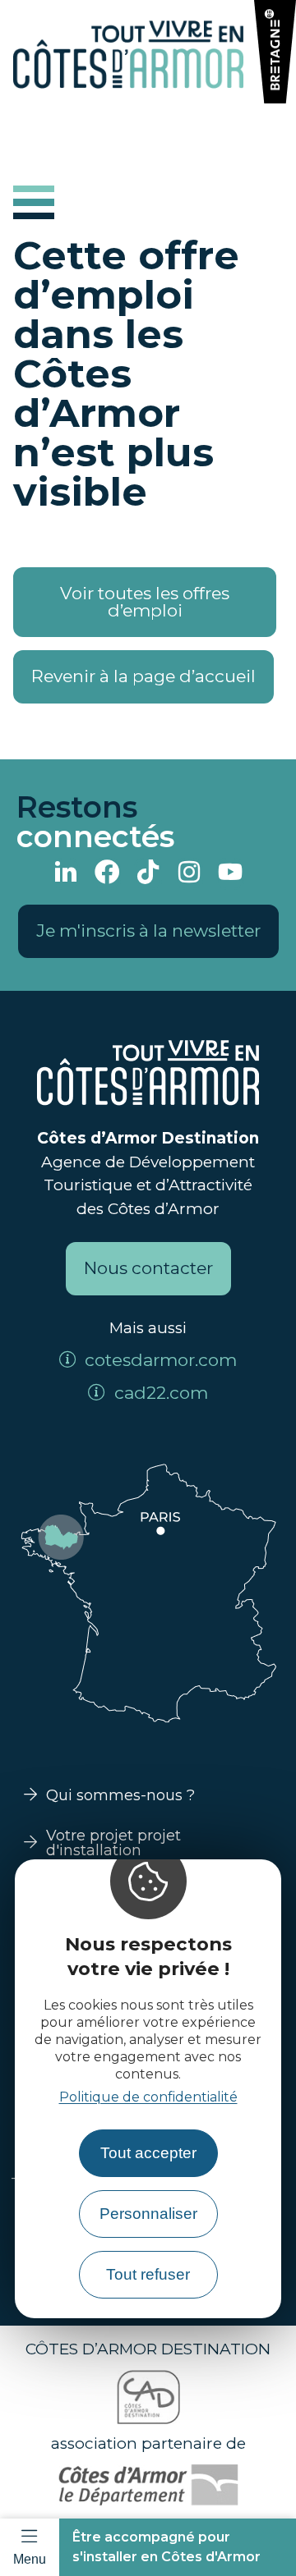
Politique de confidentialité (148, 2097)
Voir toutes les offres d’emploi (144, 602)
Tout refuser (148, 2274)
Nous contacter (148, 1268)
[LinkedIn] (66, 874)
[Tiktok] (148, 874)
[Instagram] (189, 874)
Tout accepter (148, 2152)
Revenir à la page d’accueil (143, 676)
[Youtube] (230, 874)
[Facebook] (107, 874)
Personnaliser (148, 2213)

------

EXERCISE OBJECTIVE >> Without changing a word, transcribe all of the data and omit its images.

REPLY TO THE TASK >>
Politique de confidentialité (148, 2097)
Voir toutes les offres d’emploi (144, 602)
Tout refuser (148, 2274)
Nous contacter (148, 1268)
[LinkedIn] (66, 874)
[Tiktok] (148, 874)
[Instagram] (189, 874)
Tout accepter (148, 2152)
Revenir à la page d’accueil (143, 676)
[Youtube] (230, 874)
[Facebook] (107, 874)
Personnaliser (148, 2213)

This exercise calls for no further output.